[MUD-Dev] Economic model..

Brian Thyer brian at thyer.net
Wed Mar 3 15:51:58 CET 2004


On Tuesday, March 02, 2004 11:10 AM, Francisco Gutierrez wrote:

> In the real world, economic equilibrium comes from the fact that
> the demand for something increases as the price drops, and the
> supply increases as the price rises, so a competitive market finds
> an equilibrium where demand=supply, a monopoly finds an
> equilibrium on the point along the demand curve where
> price*quantity is a maximum, and most markets are somewhere in
> between.

This is exactly what I'm betting on.  The way I see it, most markets
will (as I learned in my Intermediate Price Value Theroy
Class..i.e., hell) fluctuate between the two markets depending on
the demand, supply, market information, effects of game theory, and
other fluctuations.

> For example if I am hungry and dying of hunger, a hamburger might
> be worth 1000 dollars to me, but the second hamburger will not be
> worth that much, and once I am stuffed, I will reach a point where
> the hamburguer is worth zero (unless I can store it for later or
> sell it to somebody else).  This means that as price goes down my
> demand increases.

You're talking about elasticity of demand.  When you're dying of
hunger your elasticity of demand (how elastic your demand is) for
the burger is high.  Meaning you're willing to pay whatever you have
to, money's no object so long as you get that burger.  But as your
demand is met by the available supply your elasticity (marginal
utility function) decreases because you're less and less willing to
pay all that money for a burger because your demand is less.  This
is why companies erect barriers to entry in their markets.  If they
can keep themselves in a monopolistic market, than that elasticity
(marginal utility function) stays high because they control the
supply.

> Also, this decreasing marginal utility function means that I will
> trade off one good for another, until I maximize the utility of my
> investment of labor.  So I will trade my third hamburger for a
> beer, etc.  And I will trade my 9th hour of work for leisure.  But
> if you offer me more for my 9th hour of work I might decide to
> work instead.  This means that as price goes up my supply
> increases.  If everybody has the same incentives as me, then the
> market aggregate demand and the aggregate supply will have the
> same shape, and the market will reach an equilibrium.  This convex
> utility function could be implemented by natural resources that
> are increasingly harder to harvest (require more time, money,
> capital, etc), coupled with biological needs that provide unequal
> return on their satisfaction (the hamburger example).

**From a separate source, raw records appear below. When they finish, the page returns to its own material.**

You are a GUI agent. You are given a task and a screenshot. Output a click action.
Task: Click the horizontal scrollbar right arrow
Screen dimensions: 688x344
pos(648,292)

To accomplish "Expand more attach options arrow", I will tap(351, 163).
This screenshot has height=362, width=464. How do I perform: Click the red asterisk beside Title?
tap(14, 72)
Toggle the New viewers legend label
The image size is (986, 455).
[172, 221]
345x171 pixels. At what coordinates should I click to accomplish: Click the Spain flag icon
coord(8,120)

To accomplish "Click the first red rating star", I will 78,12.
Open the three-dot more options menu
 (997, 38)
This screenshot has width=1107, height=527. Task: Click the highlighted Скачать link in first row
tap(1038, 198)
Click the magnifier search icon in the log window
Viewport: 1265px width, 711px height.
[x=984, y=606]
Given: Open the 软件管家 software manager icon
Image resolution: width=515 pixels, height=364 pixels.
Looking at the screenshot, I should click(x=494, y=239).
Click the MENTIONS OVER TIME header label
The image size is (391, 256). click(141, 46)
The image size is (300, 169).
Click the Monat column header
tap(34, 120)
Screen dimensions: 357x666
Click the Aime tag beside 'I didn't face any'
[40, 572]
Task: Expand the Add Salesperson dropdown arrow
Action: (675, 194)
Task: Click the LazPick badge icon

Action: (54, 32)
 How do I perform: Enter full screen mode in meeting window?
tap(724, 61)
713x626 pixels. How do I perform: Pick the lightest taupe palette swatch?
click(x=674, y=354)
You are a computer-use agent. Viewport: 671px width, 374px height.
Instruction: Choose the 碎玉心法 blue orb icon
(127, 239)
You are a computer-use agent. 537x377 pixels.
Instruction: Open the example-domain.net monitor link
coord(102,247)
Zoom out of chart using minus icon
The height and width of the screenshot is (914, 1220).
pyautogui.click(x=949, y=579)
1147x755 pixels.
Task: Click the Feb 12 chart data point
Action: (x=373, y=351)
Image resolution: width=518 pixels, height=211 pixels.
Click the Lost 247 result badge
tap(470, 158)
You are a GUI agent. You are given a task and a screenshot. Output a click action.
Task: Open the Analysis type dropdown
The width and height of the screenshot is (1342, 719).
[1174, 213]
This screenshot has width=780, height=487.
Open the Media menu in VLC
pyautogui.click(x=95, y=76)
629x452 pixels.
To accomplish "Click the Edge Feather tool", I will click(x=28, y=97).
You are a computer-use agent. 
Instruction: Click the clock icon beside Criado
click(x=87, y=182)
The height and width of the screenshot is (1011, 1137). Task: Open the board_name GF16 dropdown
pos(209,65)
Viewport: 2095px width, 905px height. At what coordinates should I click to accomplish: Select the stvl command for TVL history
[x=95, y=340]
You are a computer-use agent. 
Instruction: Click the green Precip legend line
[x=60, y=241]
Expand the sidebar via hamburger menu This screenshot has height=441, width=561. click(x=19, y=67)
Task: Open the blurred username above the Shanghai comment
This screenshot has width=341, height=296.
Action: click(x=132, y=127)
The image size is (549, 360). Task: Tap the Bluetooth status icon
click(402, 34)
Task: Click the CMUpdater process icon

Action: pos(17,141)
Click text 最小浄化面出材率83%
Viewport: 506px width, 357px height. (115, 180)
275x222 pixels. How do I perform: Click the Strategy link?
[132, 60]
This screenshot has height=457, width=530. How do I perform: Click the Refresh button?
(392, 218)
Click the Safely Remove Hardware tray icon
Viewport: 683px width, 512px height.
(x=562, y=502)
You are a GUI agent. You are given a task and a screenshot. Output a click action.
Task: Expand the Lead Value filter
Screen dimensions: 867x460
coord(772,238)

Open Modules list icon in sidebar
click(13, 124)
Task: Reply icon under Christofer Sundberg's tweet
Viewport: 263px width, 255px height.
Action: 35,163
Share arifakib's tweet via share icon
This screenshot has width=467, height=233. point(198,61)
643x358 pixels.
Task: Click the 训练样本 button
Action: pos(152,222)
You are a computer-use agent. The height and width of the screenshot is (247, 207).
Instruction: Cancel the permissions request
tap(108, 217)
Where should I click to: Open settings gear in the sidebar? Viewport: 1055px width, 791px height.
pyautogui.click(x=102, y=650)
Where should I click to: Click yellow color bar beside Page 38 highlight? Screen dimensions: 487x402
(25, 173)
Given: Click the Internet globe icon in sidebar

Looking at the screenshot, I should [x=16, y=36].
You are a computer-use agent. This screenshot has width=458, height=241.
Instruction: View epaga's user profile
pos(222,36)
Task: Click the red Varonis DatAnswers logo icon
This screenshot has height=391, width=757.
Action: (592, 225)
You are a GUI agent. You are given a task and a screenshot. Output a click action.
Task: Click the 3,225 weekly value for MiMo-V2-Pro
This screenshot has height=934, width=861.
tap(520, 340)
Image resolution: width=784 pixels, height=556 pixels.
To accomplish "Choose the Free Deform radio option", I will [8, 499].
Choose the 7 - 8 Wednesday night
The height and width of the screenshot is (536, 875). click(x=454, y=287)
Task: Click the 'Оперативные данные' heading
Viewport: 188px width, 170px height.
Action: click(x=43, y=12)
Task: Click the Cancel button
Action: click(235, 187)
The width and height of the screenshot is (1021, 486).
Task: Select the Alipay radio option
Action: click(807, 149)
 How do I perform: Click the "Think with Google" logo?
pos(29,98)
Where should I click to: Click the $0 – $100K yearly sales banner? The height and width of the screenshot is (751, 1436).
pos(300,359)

My strength has always been in theory, and less in the actual math
analysis.  That's why Intermediate Price Value was so hard for me =)
But this is exactly what I'm hoping for in my market.  As demand and
supply fluctuate up and down for each individual consumer/seller,
markets should balance themselves so long as everything else stays
equal.  As natural resources in the world become more scarce, the
elasticity (marginal utility function) of demand goes up because the
supply goes down creating an increased price for a more scarce item.
Same reason I'm paying $1.80 per gallon of gas *gives OPEC the
finger*.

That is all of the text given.